The resulting mass spectrum (MS/MS spectrum) reflects the relative amount of the two analytes (for example, peptides) in the original sample.

The advantage of the identification of the predetermined pattern (doublet peaks separated by m/z=3) and subsequent passing of the peak with the higher m/z in the doublet is more apparent in assays involving more multidimension signals of a variety of m/z. In such a case the MS spectrum can be analyzed for doublets and only peaks involved in the predetermined pattern will be passed on for collection of MS/MS spectra. This scheme can be extended to more analytes (for example, peptides). The most basic extension for a panel of isobaric detectors based upon the above peptide, utilizing X/X* differences, would be as shown in Table 2. The asterisk indicates heavy isotope labeled amino acids. This set assumes that the non-labeled to labeled mass change {(m/z)x*−(m/z)x} for each residue is the same. For the general case where {(m/z)x*−(m/z)x} is not the same for all the residues there are more combinations for a given peptide which can be resolved by the mass spectrometer. The parent molecule is SEQ ID NO:2 and the primary daughter is amino acids 6-11 of SEQ ID NO:2.

TABLE 2
Parent Primary Daughter
A*G*S*L*DPAGSLR PAGSLR
AG*S*L*DPA*GSLR PA*GSLR
AGS*L*DPA*G*SLR PA*G*SLR
AGSL*DPA*G*S*LR PA*G*S*LR
AGSLDPA*G*S*L*R PA*G*S*L*R

The synthesis of specific isotope labeled amino acids would facilitate rapidly increased panel size. For example, synthesis of unique alanines with CH3, CH2D, CHD2, CD3 side chains could be used to yield a significant panel size with a small peptide.
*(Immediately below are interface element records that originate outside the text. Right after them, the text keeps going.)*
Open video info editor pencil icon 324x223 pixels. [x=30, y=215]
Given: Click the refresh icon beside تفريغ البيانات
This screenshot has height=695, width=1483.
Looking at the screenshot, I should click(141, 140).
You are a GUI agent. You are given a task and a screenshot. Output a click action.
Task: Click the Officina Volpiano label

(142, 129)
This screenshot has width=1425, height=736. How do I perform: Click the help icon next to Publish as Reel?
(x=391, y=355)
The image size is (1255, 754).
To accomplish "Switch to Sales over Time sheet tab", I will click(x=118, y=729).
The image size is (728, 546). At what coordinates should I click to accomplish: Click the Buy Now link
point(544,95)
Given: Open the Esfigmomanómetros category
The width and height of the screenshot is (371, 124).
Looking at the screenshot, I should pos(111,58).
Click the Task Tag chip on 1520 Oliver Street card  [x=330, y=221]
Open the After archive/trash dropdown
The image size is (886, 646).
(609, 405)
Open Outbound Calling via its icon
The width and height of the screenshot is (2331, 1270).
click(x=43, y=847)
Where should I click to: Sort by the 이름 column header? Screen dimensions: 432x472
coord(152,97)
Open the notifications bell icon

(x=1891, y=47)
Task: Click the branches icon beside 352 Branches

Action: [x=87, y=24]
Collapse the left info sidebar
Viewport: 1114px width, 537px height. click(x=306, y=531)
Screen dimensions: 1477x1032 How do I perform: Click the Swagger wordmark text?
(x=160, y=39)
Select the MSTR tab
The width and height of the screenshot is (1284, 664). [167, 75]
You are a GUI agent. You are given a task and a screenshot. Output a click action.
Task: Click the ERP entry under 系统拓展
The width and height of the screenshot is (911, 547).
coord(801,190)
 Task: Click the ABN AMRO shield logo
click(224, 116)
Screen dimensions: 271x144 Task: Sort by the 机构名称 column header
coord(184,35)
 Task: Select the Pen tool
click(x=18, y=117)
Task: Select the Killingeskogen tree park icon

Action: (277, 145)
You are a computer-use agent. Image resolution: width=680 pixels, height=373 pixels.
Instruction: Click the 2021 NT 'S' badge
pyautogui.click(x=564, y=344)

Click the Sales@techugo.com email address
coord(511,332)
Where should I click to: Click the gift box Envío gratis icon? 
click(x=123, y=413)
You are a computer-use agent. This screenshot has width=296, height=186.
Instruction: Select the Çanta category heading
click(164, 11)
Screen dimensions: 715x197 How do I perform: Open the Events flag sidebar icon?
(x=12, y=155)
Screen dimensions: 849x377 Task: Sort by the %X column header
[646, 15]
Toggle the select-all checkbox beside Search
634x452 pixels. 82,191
This mode of the disclosed method has the desirable property that all the detected ions originate from a very similar chemical environment (only differing by the location of a few neutrons) and will thus behave identically (for all practical purposes) when processed in the MALDI source and in the collision cell. Of particular note is the case where one of the isobaric reporter signal molecules is added as a quantitation standard to the isobaric detector molecules used for the assay. Quantitation of the entire set of detector molecules used in the assay is straightforward and quantitative. For the case where the molecules are essentially identical except for the isotopic enrichment all the isobars in a set will behave identically through the processing.

B. Illustration 2: Two Isobaric Sets of Multidimension Signals; Scissile Bond.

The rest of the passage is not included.